Either take it to a shop or I've used 2 sets of spring compressors on the fronts to compress them. Even with 2 sets (4) they might start to bow/bend a bit. Make sure to mark the orientation of the 3 studs to the bottom shock eye to save yourself from doing it twice. Good luck, hope this helps, Matt


----------



## rancherman84 (Oct 22, 2005)

ok,i guess ill have get a second set of compressors. they must be one hell of a spring,we did my buddys one ton dodge with a couple of heavy rachet straps and the floor jack,lol


----------



## nhgranite (Feb 26, 2009)

prepare for a stiffer ride. that is the cheapest way to achieve lift. just looking to stiffin up for the plow? if you can i'd install lift springs. 
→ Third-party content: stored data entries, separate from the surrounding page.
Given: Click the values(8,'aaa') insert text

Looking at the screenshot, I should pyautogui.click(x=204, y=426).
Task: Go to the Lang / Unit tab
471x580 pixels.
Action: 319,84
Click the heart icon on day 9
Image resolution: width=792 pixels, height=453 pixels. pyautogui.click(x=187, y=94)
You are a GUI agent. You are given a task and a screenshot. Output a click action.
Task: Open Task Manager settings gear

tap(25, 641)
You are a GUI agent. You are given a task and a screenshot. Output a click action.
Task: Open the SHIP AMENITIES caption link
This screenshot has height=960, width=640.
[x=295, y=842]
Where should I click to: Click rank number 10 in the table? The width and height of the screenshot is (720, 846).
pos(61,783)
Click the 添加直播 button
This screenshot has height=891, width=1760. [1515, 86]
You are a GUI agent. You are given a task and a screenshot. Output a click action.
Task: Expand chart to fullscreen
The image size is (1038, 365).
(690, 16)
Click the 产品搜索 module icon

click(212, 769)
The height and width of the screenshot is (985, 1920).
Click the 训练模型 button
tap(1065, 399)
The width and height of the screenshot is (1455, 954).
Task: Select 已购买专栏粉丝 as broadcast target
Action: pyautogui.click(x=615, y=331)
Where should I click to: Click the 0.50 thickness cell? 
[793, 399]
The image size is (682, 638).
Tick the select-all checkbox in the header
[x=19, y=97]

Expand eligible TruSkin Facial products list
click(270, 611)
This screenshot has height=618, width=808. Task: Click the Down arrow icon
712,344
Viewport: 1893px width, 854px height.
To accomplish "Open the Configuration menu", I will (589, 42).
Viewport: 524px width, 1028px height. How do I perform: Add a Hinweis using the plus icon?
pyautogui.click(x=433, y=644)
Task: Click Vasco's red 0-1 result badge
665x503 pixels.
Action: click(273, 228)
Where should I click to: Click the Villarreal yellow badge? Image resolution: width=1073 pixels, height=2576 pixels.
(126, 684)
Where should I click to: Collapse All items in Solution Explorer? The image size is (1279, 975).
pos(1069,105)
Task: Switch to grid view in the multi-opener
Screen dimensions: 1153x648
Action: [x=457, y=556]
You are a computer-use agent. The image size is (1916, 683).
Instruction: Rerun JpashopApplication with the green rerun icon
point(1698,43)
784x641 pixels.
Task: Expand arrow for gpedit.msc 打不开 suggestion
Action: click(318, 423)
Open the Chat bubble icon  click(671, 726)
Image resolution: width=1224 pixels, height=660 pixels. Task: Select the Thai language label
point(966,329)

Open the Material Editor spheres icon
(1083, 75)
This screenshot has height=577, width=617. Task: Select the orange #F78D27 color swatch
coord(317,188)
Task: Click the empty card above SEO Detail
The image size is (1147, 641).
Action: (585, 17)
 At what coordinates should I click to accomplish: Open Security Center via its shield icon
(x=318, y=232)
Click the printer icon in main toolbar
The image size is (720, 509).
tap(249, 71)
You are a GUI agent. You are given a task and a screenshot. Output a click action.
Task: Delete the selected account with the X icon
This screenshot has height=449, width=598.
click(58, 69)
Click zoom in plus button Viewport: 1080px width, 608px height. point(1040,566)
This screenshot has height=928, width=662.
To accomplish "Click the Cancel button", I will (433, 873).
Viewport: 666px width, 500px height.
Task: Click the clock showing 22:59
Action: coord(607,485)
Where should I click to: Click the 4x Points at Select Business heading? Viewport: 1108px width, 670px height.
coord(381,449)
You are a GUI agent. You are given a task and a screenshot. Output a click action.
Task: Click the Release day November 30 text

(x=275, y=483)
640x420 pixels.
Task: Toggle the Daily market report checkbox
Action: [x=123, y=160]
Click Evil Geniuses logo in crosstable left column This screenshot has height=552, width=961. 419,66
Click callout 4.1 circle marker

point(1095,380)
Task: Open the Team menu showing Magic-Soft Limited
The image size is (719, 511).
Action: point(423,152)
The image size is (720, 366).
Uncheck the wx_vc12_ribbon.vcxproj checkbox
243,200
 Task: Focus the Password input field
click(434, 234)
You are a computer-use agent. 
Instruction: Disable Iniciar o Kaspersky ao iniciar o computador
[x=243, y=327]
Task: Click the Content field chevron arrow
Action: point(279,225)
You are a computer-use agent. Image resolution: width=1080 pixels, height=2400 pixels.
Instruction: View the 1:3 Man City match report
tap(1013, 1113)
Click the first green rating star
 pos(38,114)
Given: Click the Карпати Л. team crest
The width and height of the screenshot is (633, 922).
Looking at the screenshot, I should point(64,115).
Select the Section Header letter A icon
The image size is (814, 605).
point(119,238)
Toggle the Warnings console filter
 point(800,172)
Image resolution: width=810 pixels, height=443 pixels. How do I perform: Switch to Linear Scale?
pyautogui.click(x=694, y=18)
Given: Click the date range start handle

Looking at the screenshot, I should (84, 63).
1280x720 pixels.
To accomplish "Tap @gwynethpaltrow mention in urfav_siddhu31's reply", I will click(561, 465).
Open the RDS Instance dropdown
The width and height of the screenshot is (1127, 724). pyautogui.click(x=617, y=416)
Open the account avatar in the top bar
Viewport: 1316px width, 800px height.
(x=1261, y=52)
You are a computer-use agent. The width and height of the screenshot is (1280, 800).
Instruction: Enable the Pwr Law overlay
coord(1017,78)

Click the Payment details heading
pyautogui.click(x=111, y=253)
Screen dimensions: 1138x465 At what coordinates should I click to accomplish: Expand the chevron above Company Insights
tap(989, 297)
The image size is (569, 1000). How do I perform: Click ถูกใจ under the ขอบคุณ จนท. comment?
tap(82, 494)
i plan on a lift spring, add a leaf and lift struts this summer. but then again i want to lift the whole truck.


----------



## rancherman84 (Oct 22, 2005)

i wont mind the stiffer ride,im used to a 3/4 ton pickup. lol


----------



## Greystorm (Jan 16, 2011)

I had two threaded spring compressors on each spring when I did mine, they definitely were bending but, I just worked fast and used power tools, I figured the compressors are made to do just be carefull if they look haggered or damaged from before. I'd take the struts of and take them to a shop, with the spacers they'll throw em on for cheap, with the wall mounted spring compressor


----------